Das Verhalten von demokratisch gewählten Politiker in demokratischen Rechtsstaaten im Umgang mit der Presse hat Auswirkungen auf die Meinungsäusserungsfreiheit auf der ganzen Welt. Die Attacken von Trump, Strache oder Exponenten der AfD auf die Presse sind Wasser auf die Mühlen von Autokraten wie Erdogan.
Politiker sollen sich doch wehren können, wenn sie sich von der Presse ungerecht behandelt fühlen.
Grundsätzlich ja, aber sowohl Trump als auch Strache geht es nicht um Stilfragen oder legitime Kritik gegenüber einzelnen Artikeln oder Sendungen. Hinter ihrer Feindlichkeit gegenüber den Medien steckt eine Systematik, eine Erosion von Werten. Die Medien werden diffamiert, die Pressefreiheit grundsätzlich in Frage gestellt. Das ist zersetzend und schadet dem demokratischen Miteinander.
Was kann man dagegen tun?
Ich denke, jeder Einzelne sollte sich immer wieder bewusst machen, was ihm eine seriöse und freie Berichterstattung wert ist. Auch wenn man sich vielleicht manchmal über die Medien ärgert: Die Pressefreiheit, das Recht auf freie Meinungsäusserung sind überlebenswichtig für eine Demokratie.
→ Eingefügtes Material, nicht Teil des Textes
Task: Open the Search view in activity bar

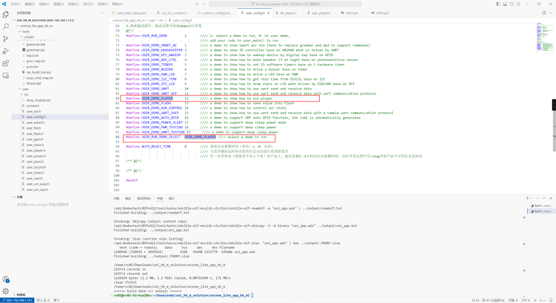Action: pyautogui.click(x=6, y=26)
Und es gibt mächtige Kreise, die sie einschränken wollen. Ich appelliere deshalb an alle Medienkonsumenten: Bleibt kritisch, überlegt euch, wem man trauen kann. Klatscht nicht aus einer Laune heraus jenen Kräften zu, welche die Medien und ihre Freiheit frontal angreifen.
Hinweis 1: Am heutigen Jahrestag seiner Verhaftung erscheint ein Buch mit Reportagen, Glossen, Kommentare von Yücel aus den vergangen zehn Jahren sowie einen bislang unveröffentlichten Text aus dem Gefängnis.
Doris Akrap (Hrsg.), Deniz Yücel: «Wir sind ja nicht zum Spaß hier. Reportagen, Satiren und andere Gebrauchstexte.» Hamburg: Edition Nautilus.
Hinweis 2: Eine aktualisierte Liste mit sämtlichen in der Türkei inhaftierten und polizeilich gesuchten Journalisten gibt es auf der Website des «Stockholm Center for Freedom».